Selon le baromètre annuel du Cevipof sur la confiance politique, environ 78% des Français estiment que la situation institutionnelle présente est « inquiétante ». Bien que cette méfiance envers les institutions ne soit pas propre à la France et se manifeste dans d’autres pays, le malaise ressenti par les citoyens français semble particulièrement prononcé.
Un rapport publié mardi 11 février met en lumière l’ampleur de la crise politique actuelle en France. Selon les résultats de cette enquête, le président de la République traverse une période de popularité particulièrement basse, le gouvernement est perçu comme illégitime, les élus sont discrédités, et les institutions sont sous le feu des critiques. Ce bilan se base sur une large étude menée par le Centre d’études de la vie politique française (Cevipof) en collaboration avec l’institut Opinion Way, qui se penche chaque année sur l’état de notre démocratie. Le tableau est tout sauf reluisant. Comme le dirait Johnny Hallyday, « Noir, c’est noir », et l’espoir semble bien mince face à ce niveau record de méfiance affiché par les Français. Ces derniers affichent une humeur morose et ont perdu toute confiance non seulement dans la politique et leurs représentants, mais aussi en l’avenir.
Dans cette étude, le chef de l’État est principalement pointé du doigt. Environ 78 % des Français, soit près de quatre sur cinq, jugent que la « situation politique est très grave depuis la dissolution », une décision audacieuse qui continue de brouiller le débat public. Face au climat d’exaspération, né principalement des nombreuses motions de censure, l’opinion publique semble aspirer à plus de calme et de stabilité au sein du gouvernement.
Fracture et opposition
L’inquiétude démocratique actuelle s’enracine profondément dans les évolutions politiques des trois dernières décennies, marquées par une hausse quasi constante de l’abstention électorale et de l’extrême droite. Cette crise a éclaté de manière particulièrement aiguë il y a six ans avec le soulèvement des gilets jaunes, dont l’impact est encore ressenti dans la société française. Aujourd’hui, la défiance semble se transformer en fracture, voire en opposition : par exemple, près de deux citoyens sur trois pensent que « les autorités publiques dictent excessivement nos comportements en matière d’environnement » ou « ce que nous avons le droit d’exprimer publiquement ». De plus, 45 % sont d’avis que « les élections ne sont pas le moyen efficace pour provoquer des changements ». Ainsi, au-delà de la défiance envers les représentants élus, c’est l’ensemble des règles démocratiques qui est remis en question.

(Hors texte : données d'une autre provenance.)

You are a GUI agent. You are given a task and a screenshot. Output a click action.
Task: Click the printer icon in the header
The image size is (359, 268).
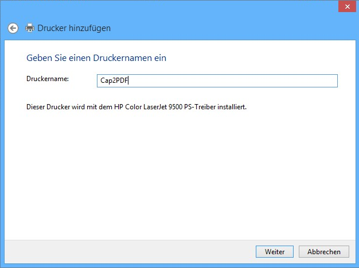30,28
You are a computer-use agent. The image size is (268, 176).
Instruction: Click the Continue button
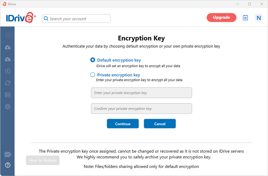123,124
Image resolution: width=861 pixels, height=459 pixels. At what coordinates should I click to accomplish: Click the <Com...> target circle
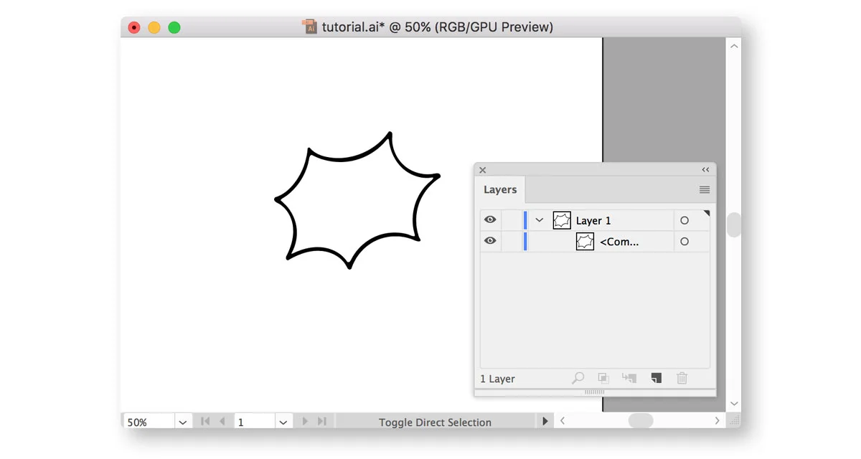(x=685, y=242)
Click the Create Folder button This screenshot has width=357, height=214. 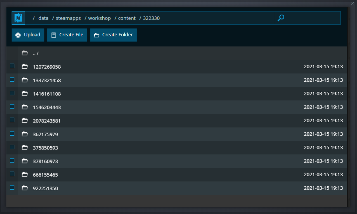(x=113, y=35)
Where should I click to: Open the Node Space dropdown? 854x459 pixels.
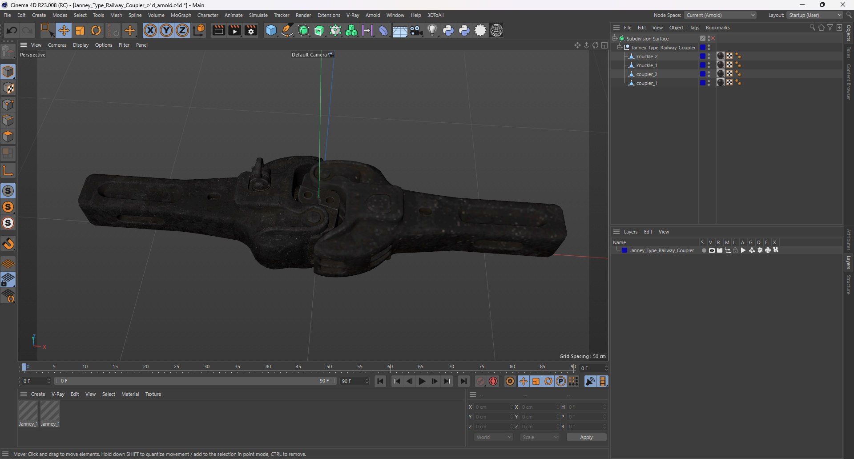pos(720,15)
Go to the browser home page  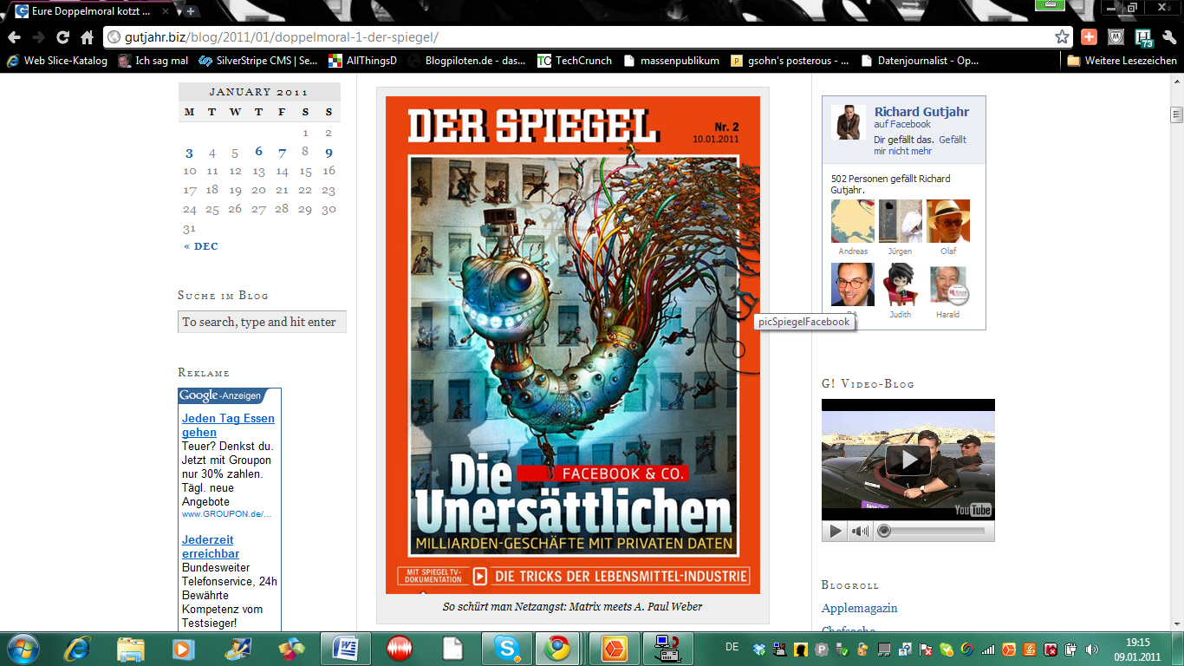click(87, 37)
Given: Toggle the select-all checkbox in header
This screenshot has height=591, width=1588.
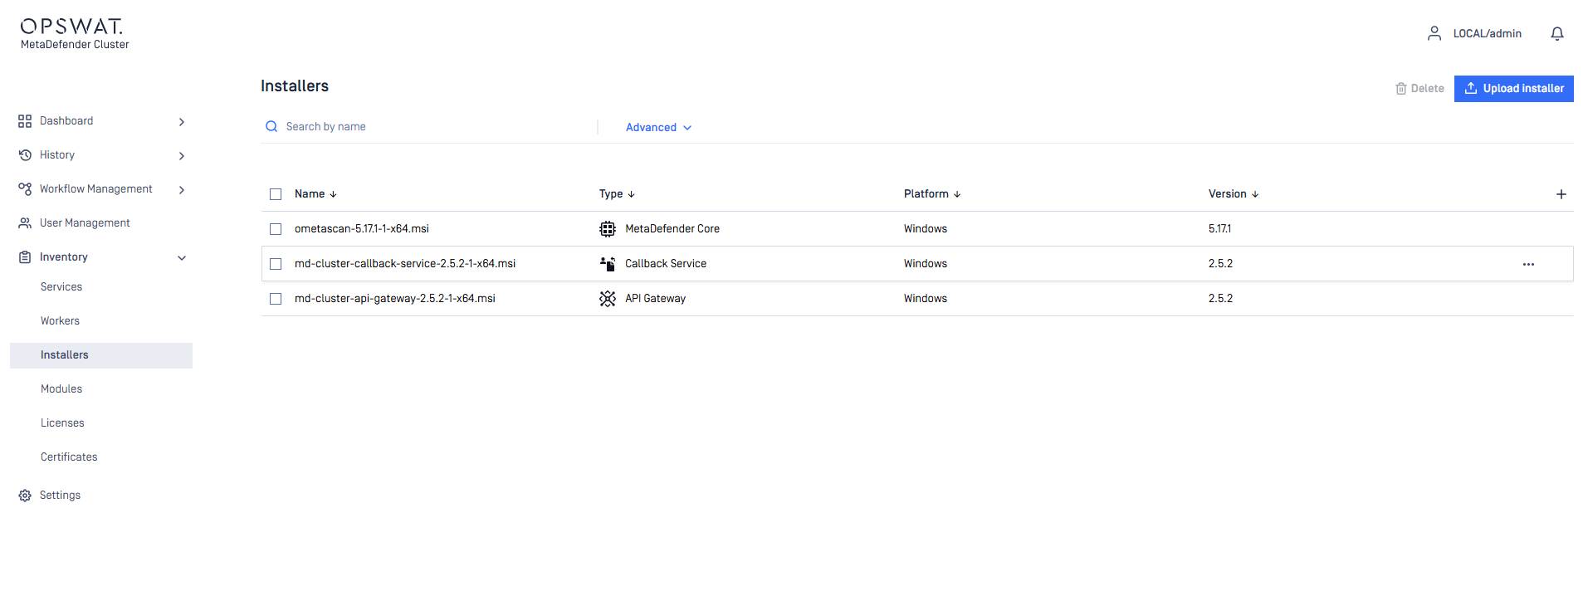Looking at the screenshot, I should coord(276,194).

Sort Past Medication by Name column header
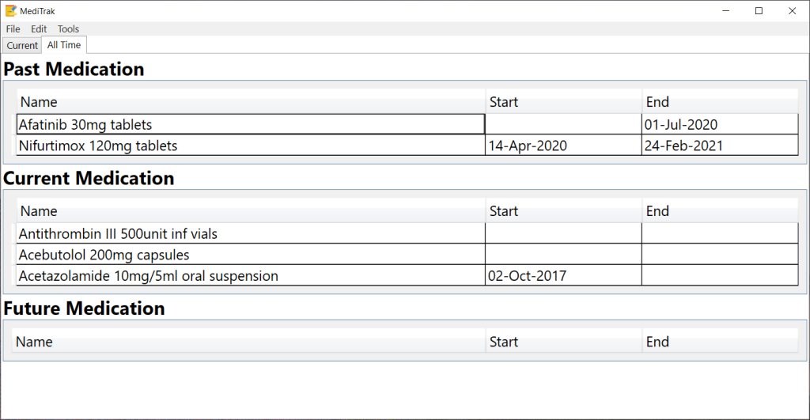click(x=251, y=102)
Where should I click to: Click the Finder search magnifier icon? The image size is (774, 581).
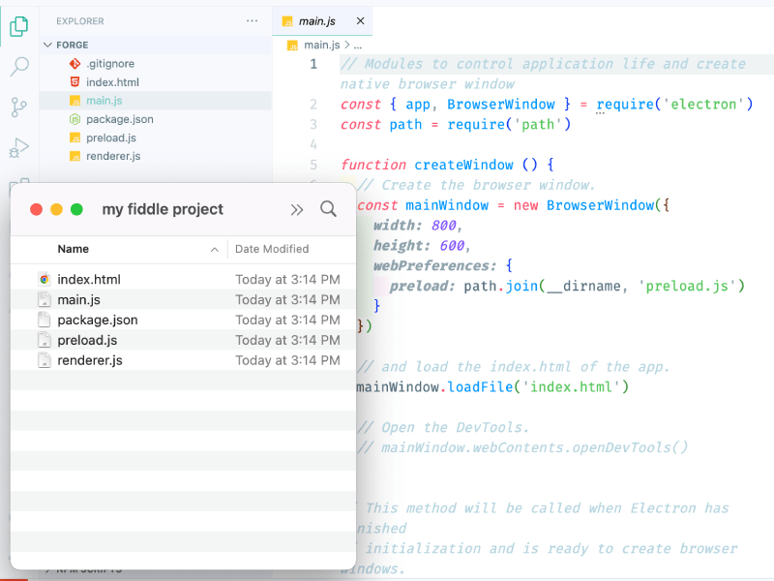[328, 209]
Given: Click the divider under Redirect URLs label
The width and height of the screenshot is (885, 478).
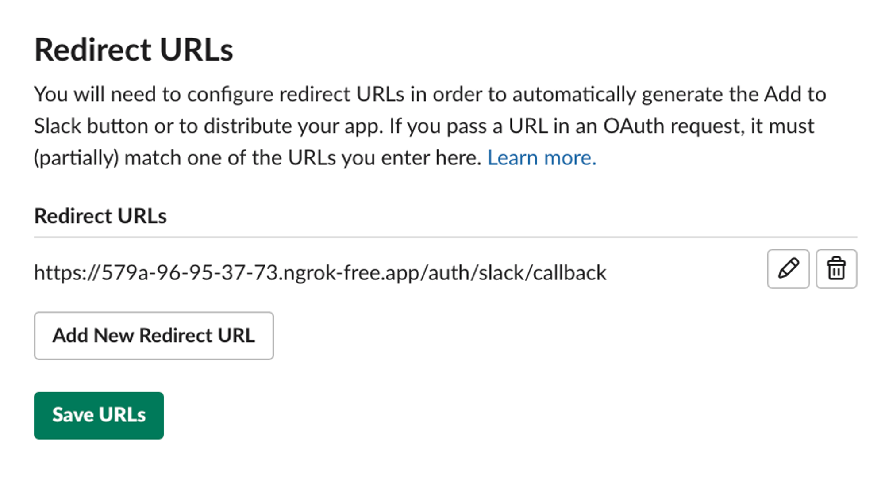Looking at the screenshot, I should 443,237.
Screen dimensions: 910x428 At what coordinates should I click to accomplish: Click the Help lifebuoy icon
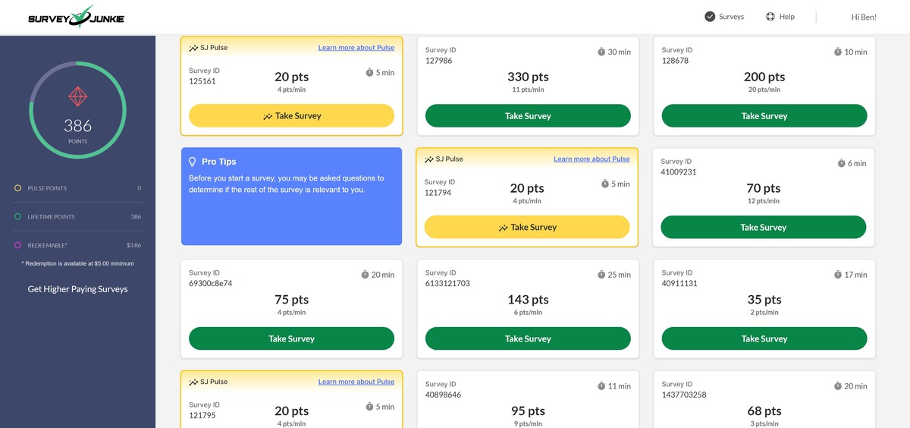(770, 17)
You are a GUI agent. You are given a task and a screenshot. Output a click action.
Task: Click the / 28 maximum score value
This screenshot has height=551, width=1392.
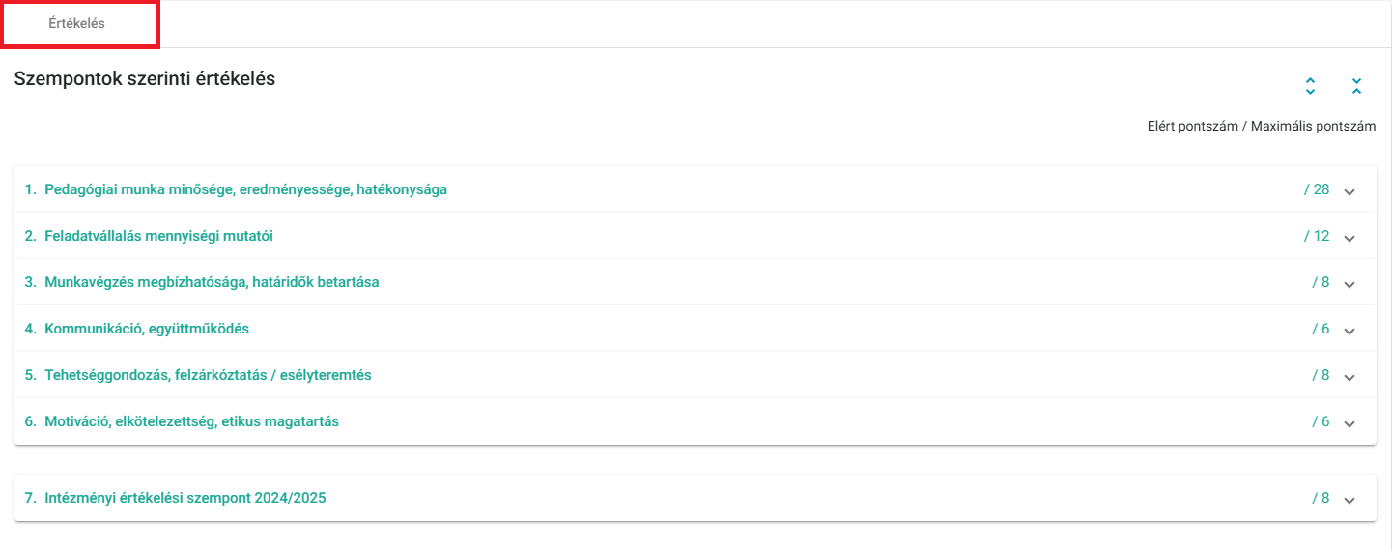click(1317, 189)
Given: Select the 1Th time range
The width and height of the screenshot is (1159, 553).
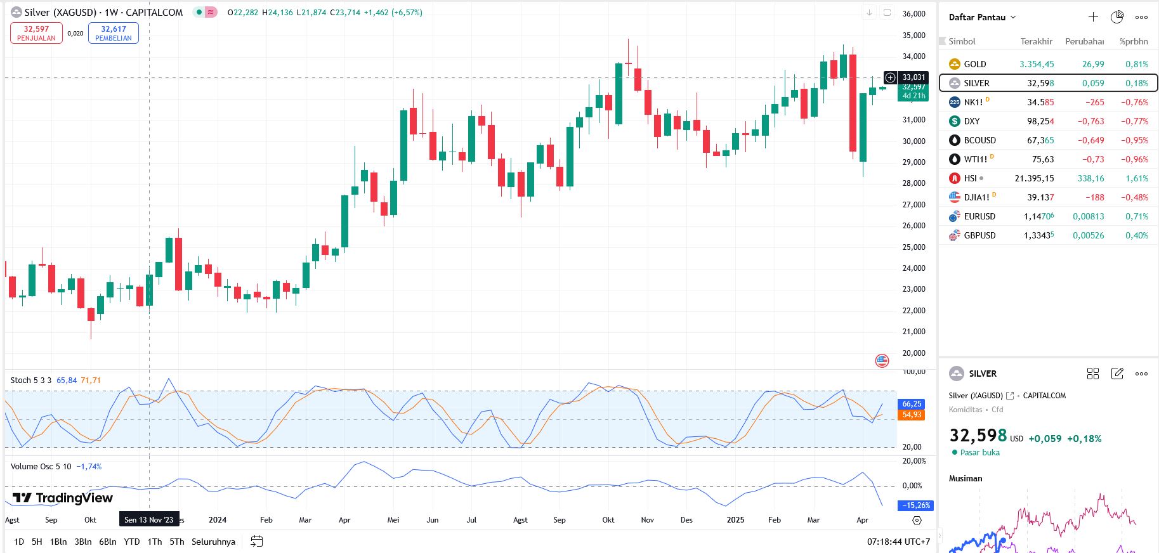Looking at the screenshot, I should pos(154,542).
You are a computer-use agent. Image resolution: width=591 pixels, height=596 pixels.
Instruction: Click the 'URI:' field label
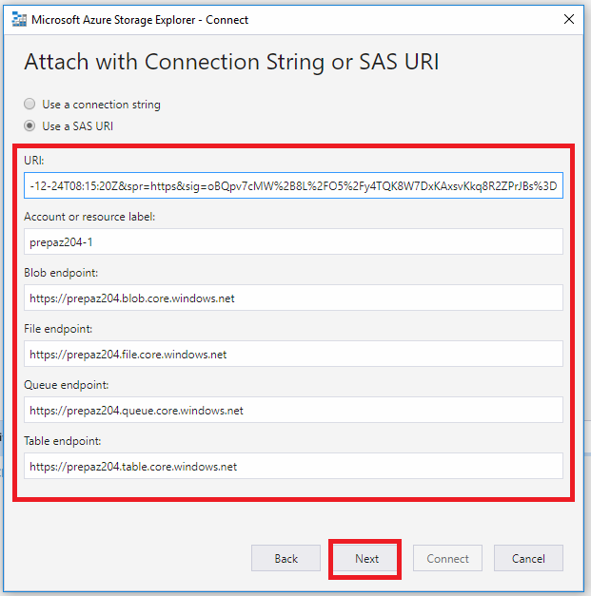[x=34, y=161]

Cette désillusion civique n’est pas exclusive à la France. Elle affecte aussi plusieurs pays voisins, comme en témoigne la montée des partis populistes à travers l’Europe. Malgré tout, l’étude du Cevipof indique que ce sentiment d’abattement est plus marqué en France que dans d’autres nations. Dans ses tentatives pour inverser cette tendance, Emmanuel Macron a mis en avant des projets comme les Jeux Olympiques de Paris 2024, la restauration de Notre-Dame, ou encore un sommet international sur l’intelligence artificielle, comme symboles d’une nation unie et optimiste. Cependant, ces efforts n’ont pas encore porté leurs fruits. Environ 73 % des participants à l’étude du Cevipof expriment le souhait de voir à la tête du pays un « véritable leader » capable de rétablir l’ordre en s’écartant des structures intermédiaires et en limitant l’intervention de l’État. On dirait presque que les vents du trumpisme, qui ont bouleversé la démocratie aux États-Unis, menacent de souffler sur la France.